We’ve previously discussed the disturbing comments that a Marine Corps military judge made at a PME for summer funners, as summarized here by NMCCA:
During the PME, the military judge made various statements not in keeping with standards of judicial decorum. Two of the law students in attendance were concerned with the military judge’s comments and prepared statements reporting that the military judge referred to defendants as “scumbags,” made statements that Congress and the Commandant of the Marine Corps wanted more convictions, and that trial counsel should assume the defendant is guilty. Moreover, pertinent to the facts of this appeal, one law student wrote that the military judge, “said that if you are trial council [sic] and prosecuting a child pornography defendent [sic] and he gets off because of your incompetence you will go to hell;” but further adds that “I think he was trying to be humorous with this comment because he chuckled when he said it.”
United States v. Sanders, No. NMCCA 201200202, 2012 WL 5492306, at *1 (N-M. Ct. Crim. App. Nov. 13, 2012).
NMCCA held that the military judge erred by making the comments and created an appearance of bias. Id., 2012 WL 5492306, at *3. But in a series of opinions, NMCCA held that the accused wasn’t prejudiced by them. See, e.g., id.

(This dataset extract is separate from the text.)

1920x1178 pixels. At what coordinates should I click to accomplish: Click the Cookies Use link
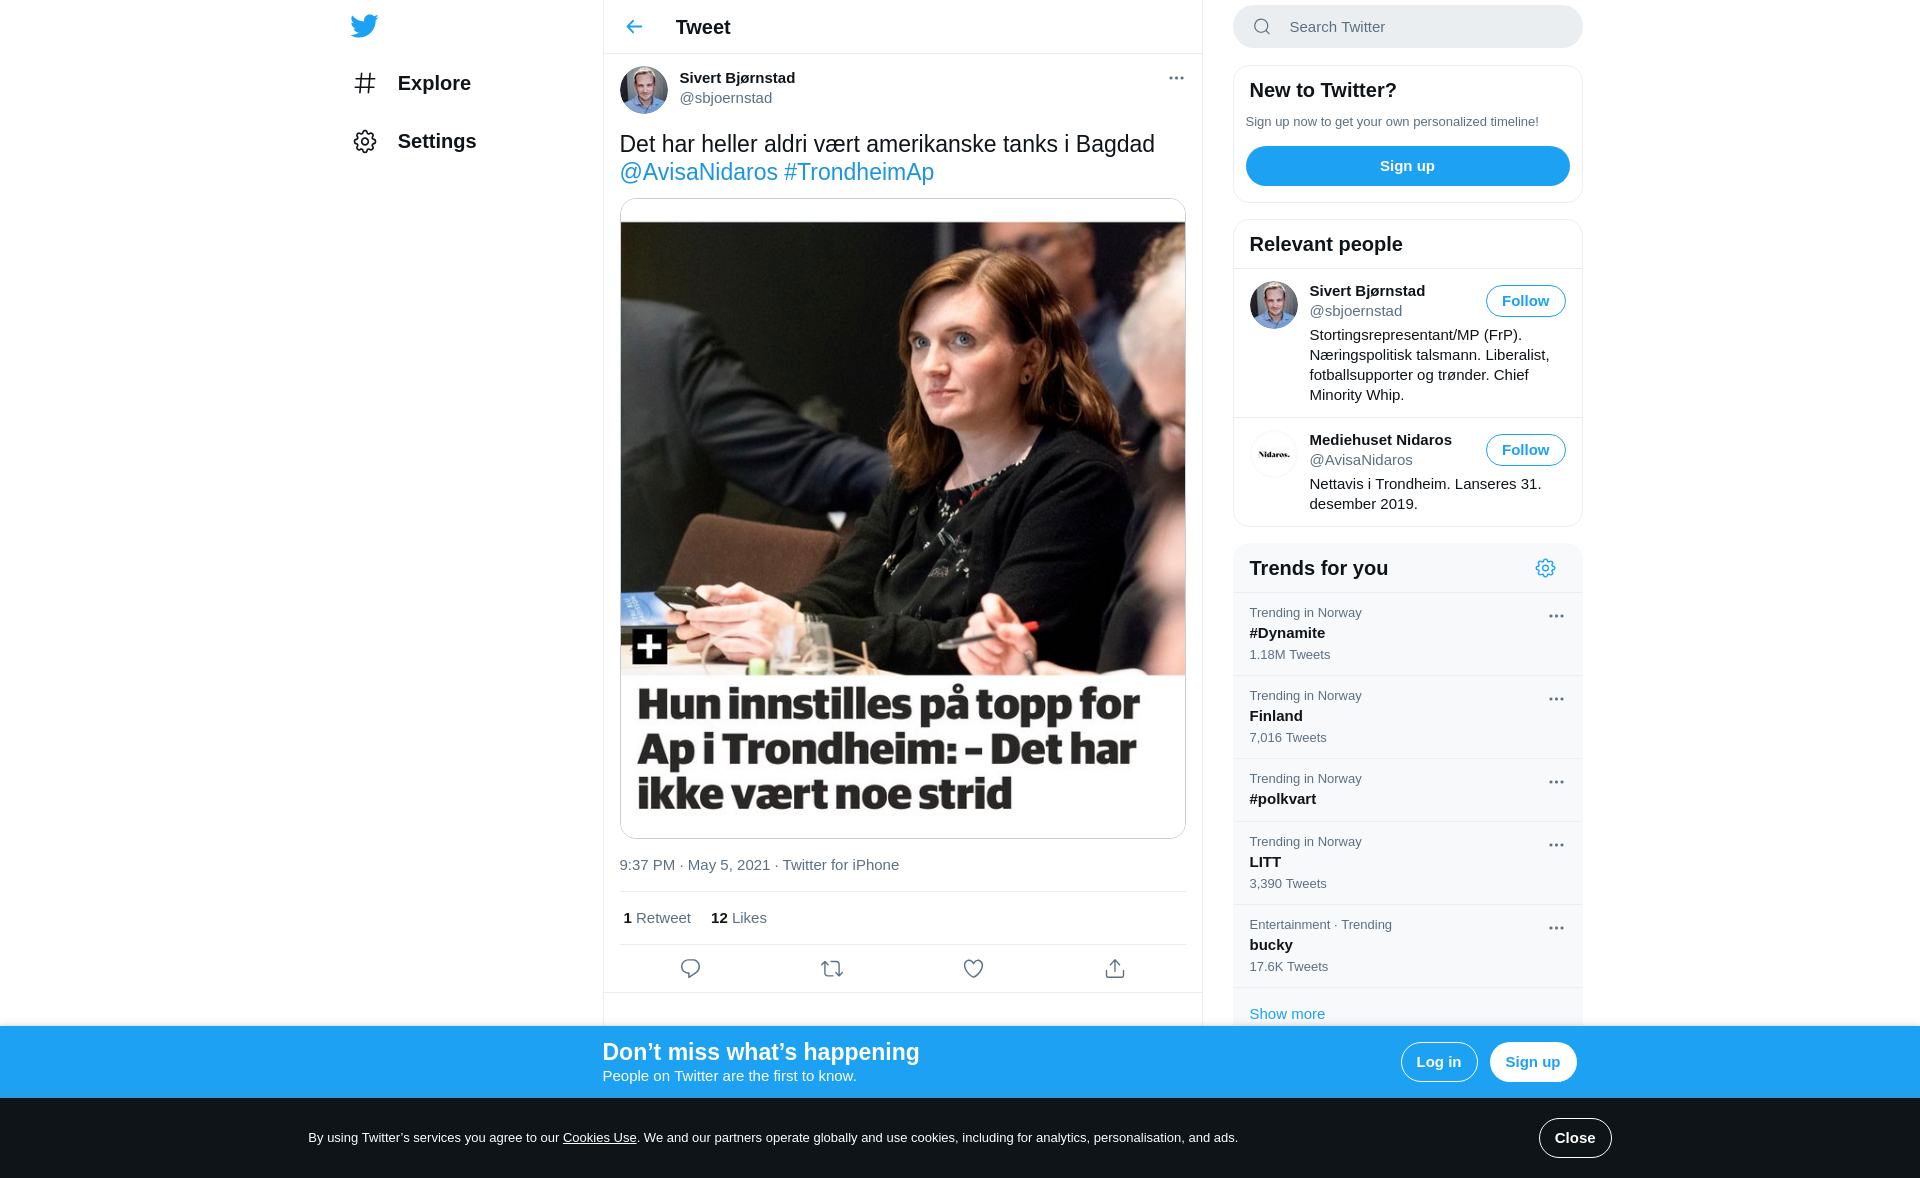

Now CAAF has ordered a DuBay hearing:
On consideration of the petition for grant of review of the decision of the United States Navy-Marine Corps Court of Criminal Appeals, and Appellant’s motion to supplement the record, it is ordered that the motion to supplement the record is granted and that said petition is granted on the following issue:
AN ACCUSED HAS A CONSTITUTIONAL RIGHT TO AN IMPARTIAL JUDGE. HERE, THE MILITARY JUDGE TOOK OVER THE DIRECT EXAMINATION OF A KEY WITNESS, MADE ERRATIC COMMENTS ON THE RECORD, ALLOWED MEMBERS TO CALL OUT QUESTIONS IN OPEN COURT, AND MADE COMMENTS AFTER TRIAL DEMONSTRATING HIS BIAS AGAINST ACCUSED GENERALLY. DID THE MILITARY JUDGE’S ACTIONS PUT INTO DOUBT THE FAIRNESS AND IMPARTIALITY OF STAFF SERGEANT KISH’S COURT-MARTIAL?
The decision of the United States Navy-Marine Corps Court of Criminal Appeals is set aside, and the case is returned to the Judge Advocate General of the Navy for remand to an appropriate convening authority to order a hearing pursuant to United States v. DuBay, 17 C.M.A. 147, 37 C.M.R. 411 (1967), to make findings of fact and conclusions of law related to what, if any, statements the military judge made on or about June 21, 2012, at a Professional Military Education meeting with junior officers regarding the practice of military justice. At the conclusion of the DuBay hearing, the record will be transmitted to the Court of Criminal Appeals for further review under Article 66(c), Uniform Code of Military Justice (UCMJ), 10 U.S.C. § 866(c) (2006). Thereafter, Article 67, UCMJ, 10 U.S.C. § 867 (2006), shall apply.
United States v. Kish, __ M.J. __, No. 13-0104/MC (C.A.A.F. March 14, 2013) (summary disposition).
CAAF also granted review of three other cases raising similar issues, including the Sanders case cited above.